What is Happy?

What is it that makes us either happy or unhappy?  That all depends on who you ask but there are two general answers.  One  is epitomized in our modern material-saturated society which says we need the right house, clothes, foods, drugs, entertainment, lover, friends, profession, etc., that is, things external to ourselves.   On the other hand we inherently know that what goes on inside ourselves is just as if not more important.  We need to be at peace, free of those pesky internal conflicts that are the main source of all our unhappiness.  

Fine, so if that’s true how do we get there?  There are any number of ways as proposed by various philosophies and faiths over the ages.  As you might guess, I am partial to the simplest, most effective and most practical ways, the criteria of the Taoists.  

In a recent workshop I had the chance to review a simple meditation practice some 25 years after learning it the first time and was reminded of its immense value, so I will here pass it on to you.  

First you pick any salient conflict you have and state it in terms of opposites.  The clearer you define the issue the better.  Some of the more common ones are:  

I know/don’t know what I want here,  

I feel fine/terrible, 

I’m competent/incompetent, 

I’m beautiful/ugly, 

I’m safe/in danger,

I want/don’t want intoxicants,  

I love/hate my spouse,

I want to live/die,

and so on ad nauseum.  

(I’ve deliberately used “I” but you could easily use he/she/they if it helped you to understand another person’s perspective.)
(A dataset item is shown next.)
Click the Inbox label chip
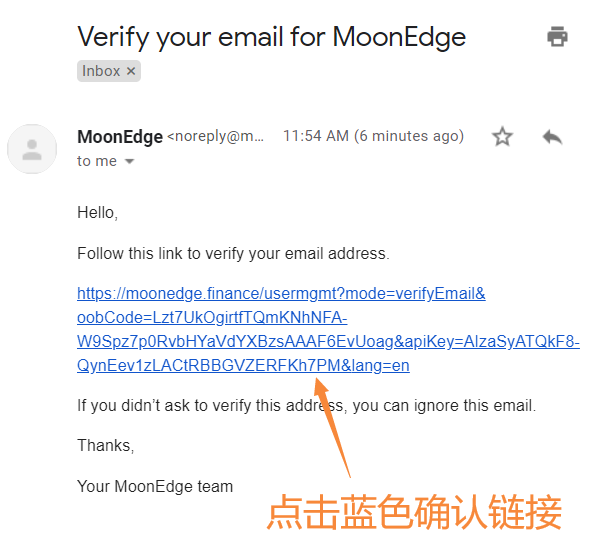The width and height of the screenshot is (596, 560). (109, 71)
Psychology calls these neuroses and they comprise the vast majority of what we call mental illness.  The Chinese might call them ghosts or simply yin/yang conflicts. 
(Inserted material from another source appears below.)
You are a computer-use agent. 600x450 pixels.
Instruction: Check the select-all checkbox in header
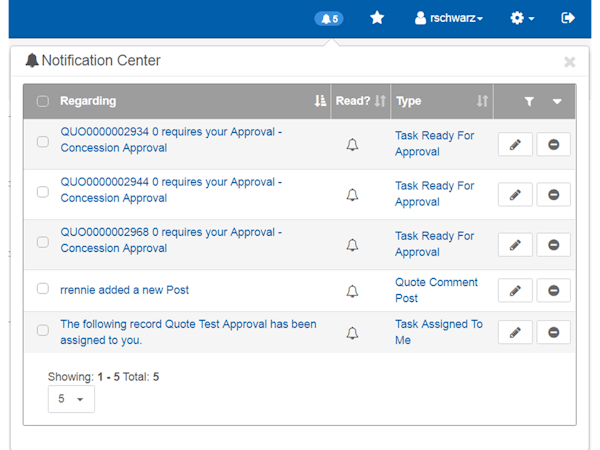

Once you’ve defined the issue as This vs. That, focus your attention on feeling what This means in your physical body, but just half of your body, left or right. What are your physical experiences when you think of This half of the problem?  Then do the same thing with That in the other half of your body.  Take your time to distinguish the differences clearly, on a kinesthetic, felt level.  

Now stand up and shift your weight left and right feeling, experiencing each half of the problem alternately.  Keep tottering back and forth until something shifts.  What kind of something?  Well that’s what we can’t tell you because it’s going to be unique to you and the problem. 

It might suffice to say you will have a new awareness. You might feel like you’ve risen to a more panoramic view. You might realize that the whole conflict was ridiculously funny.  You might embrace the opposites equally.  There might be a melding.  It all might disappear.  You might feel a great weight has been lifted. You might even get happy.  But whatever, when there is a shift you will know it.

You will know it on a subconscious level because that is where the resolution actually occurs.  Really it’s better that way because our ever analytical minds tend to distract us from the real change which is organic, compelling, mysterious.  Analysis?  Fine and good. It does help, to a point.  Reality?  That’s more ineffable. 

Philosophically speaking, all yin/yangs are inherently false because they are incomplete pictures of reality.  I believe it was Nietzsche who elucidated this principle to Westerners.  All definitions, judgements, assessments, theories, explanations, etc. are only partially true, so for your own sake don’t get hung up on any on them.  Use them where they’re useful but be prepared to discard them.  

It almost goes without saying, though we do forget, but the last step is to go about your life with a new perspective.  And when it stops working, do it again, perhaps with a more finely tuned set of opposites.

Could it actually be all that simple?  Yes it could. I find this particular practice works very quickly, more than any other. I find it very easy and it always surprises me, which makes me happy.